TEXTE SOURCE:

Par le Collectif Irrécupérables

L’hypocrisie du Printemps Républicain en matière de féminisme est peu abordée. C’est pourtant au nom de la lutte pour les droits des femmes et l’égalité avec les hommes que les militant·es ou soutiens de l’organisation, créée au printemps 2016 pour défendre « le commun », les « valeurs républicaines » et la laïcité, ont lancé ces derniers mois des campagnes de harcèlement à l’égard d’une candidate de l’émission de télécrochet ou d’une représentante élue du syndicat étudiant UNEF.

Pour cette dernière (Maryam Pougetoux), le Printemps Républicain rejoint par d’anciens dirigeants syndicaux comme Bruno Juilliard ou Julien Dray, postule, au mépris de la laïcité et des propos tenus par la femme ciblée, l’incompatibilité entre le port du voile et les valeurs historiques, progressistes, de l’organisation étudiante.

Une telle équation est évidemment antilaïque, puisqu’elle présuppose une pensée politique réactionnaire chez une personne affichant sa foi : elle prétend exclure de l’espace public une personne affichant sa foi et lui interdire d’exercer des responsabilités d’intérêt commun au seul prétexte de convictions religieuses non invisibilisées. Cette équation s’oppose à la liberté de conscience, en prétendant imposer en équivalence pensée réactionnaire et conviction religieuse.

Elle est également discriminatoire dans la mesure où la manifestation de conviction réactionnaire n’est jusqu’à maintenant non réservée aux personnes ayant des convictions religieuses, et que le fait d’être réactionnaire n’est pas un motif d’exclusion de lieu de pouvoir ou de prise de parole publique « républicaine » : des opposants au mariage pour tous se retrouvent au gouvernement, des personnes ayant pu tenir des propos homophobes, transphobes ou sexistes, sans afficher la moindre foi, comme Pascal Bruckner ou Alain Jacubowicz, parlent à la tribune d’événements co-organisés par le Printemps Républicain comme « Toujours Charlie » le 6 janvier dernier. Cette équation est enfin sexiste puisqu’elle entend prescrire aux femmes leur manière de s’habiller si elles veulent exercer un poste à responsabilité.

Comme le rappelle la présidente de l’UNEF, Lilâ le Bas, le monopole masculin* sur la direction du syndicat n’a jamais posé problème aux yeux des harceleurs de Maryam Pougetoux : « Affirmer que l’Unef n’est plus féministe est ridicule. Pendant des années, des hommes n’ont pas été foutus de porter une femme à la tête de l’organisation, je suis la première en 16 ans. Ça dit aussi quelque chose. Je me passerai donc des procès en « féminisme » de leur part. »

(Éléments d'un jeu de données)

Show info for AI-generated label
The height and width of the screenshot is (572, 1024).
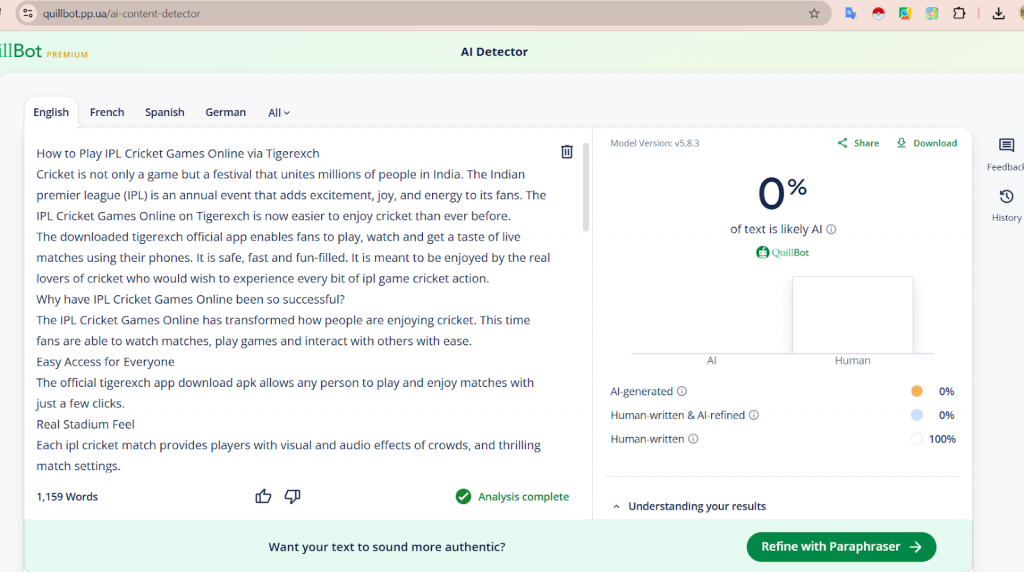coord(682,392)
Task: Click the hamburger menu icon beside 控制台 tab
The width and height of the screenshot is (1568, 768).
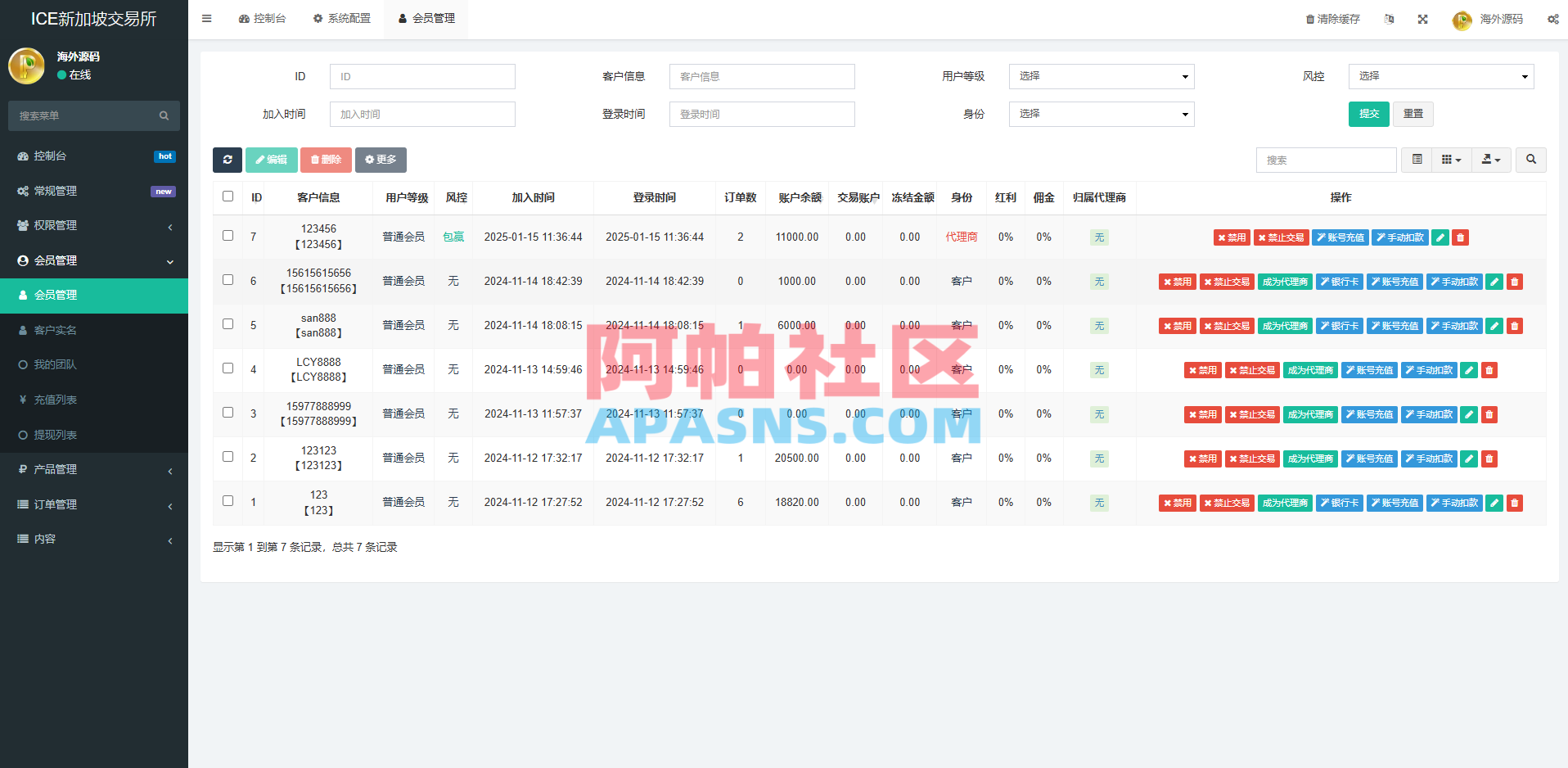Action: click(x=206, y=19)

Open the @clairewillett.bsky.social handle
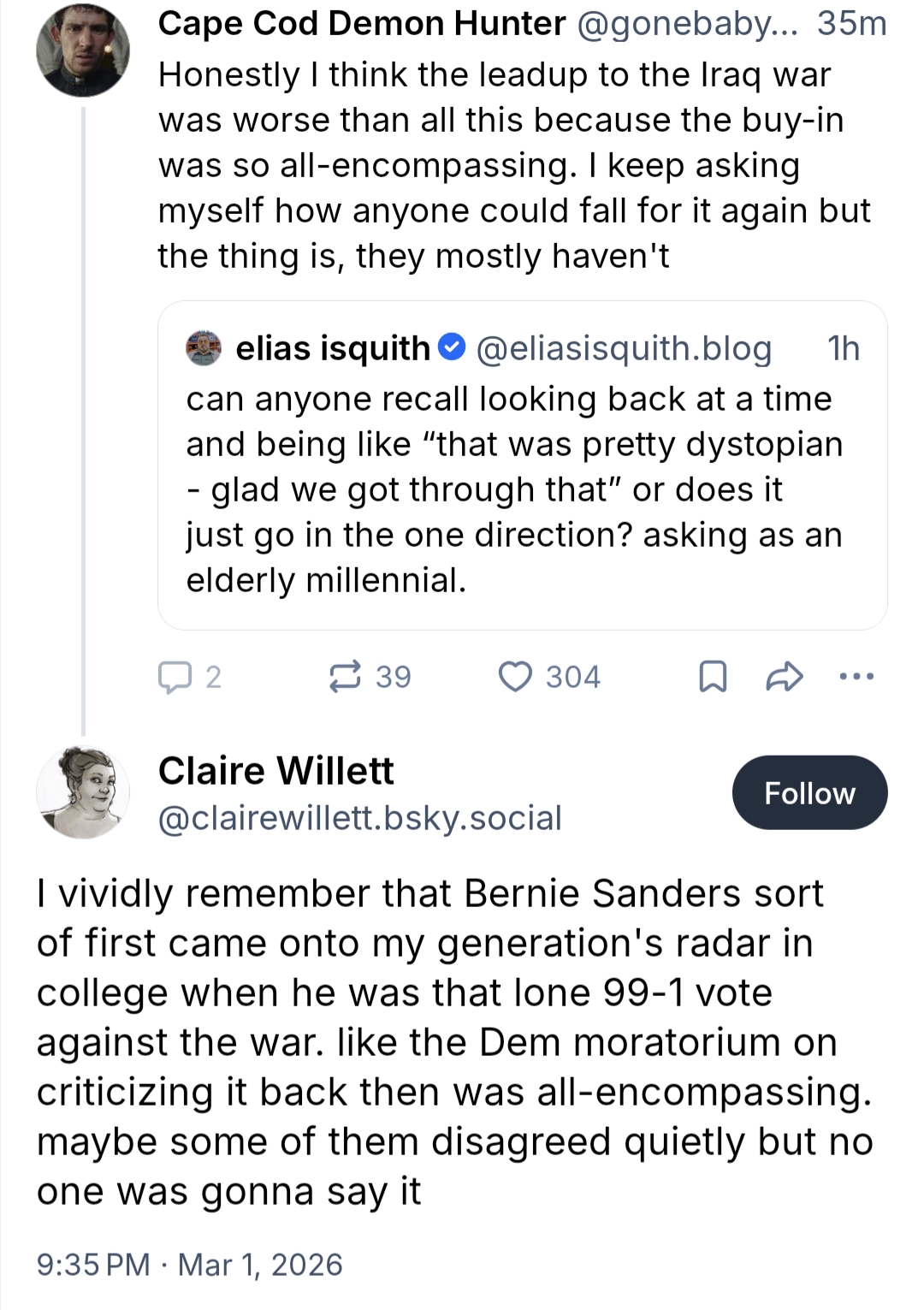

CONSIGNE: Recopiez le passage du texte sur le Printemps Républicain allant de « Par le Collectif » jusqu'à « syndicat étudiant UNEF. » inclus, en remplaçant « harcèlement » par « dénigrement ».

RÉPONSE:
Par le Collectif Irrécupérables

L’hypocrisie du Printemps Républicain en matière de féminisme est peu abordée. C’est pourtant au nom de la lutte pour les droits des femmes et l’égalité avec les hommes que les militant·es ou soutiens de l’organisation, créée au printemps 2016 pour défendre « le commun », les « valeurs républicaines » et la laïcité, ont lancé ces derniers mois des campagnes de dénigrement à l’égard d’une candidate de l’émission de télécrochet ou d’une représentante élue du syndicat étudiant UNEF.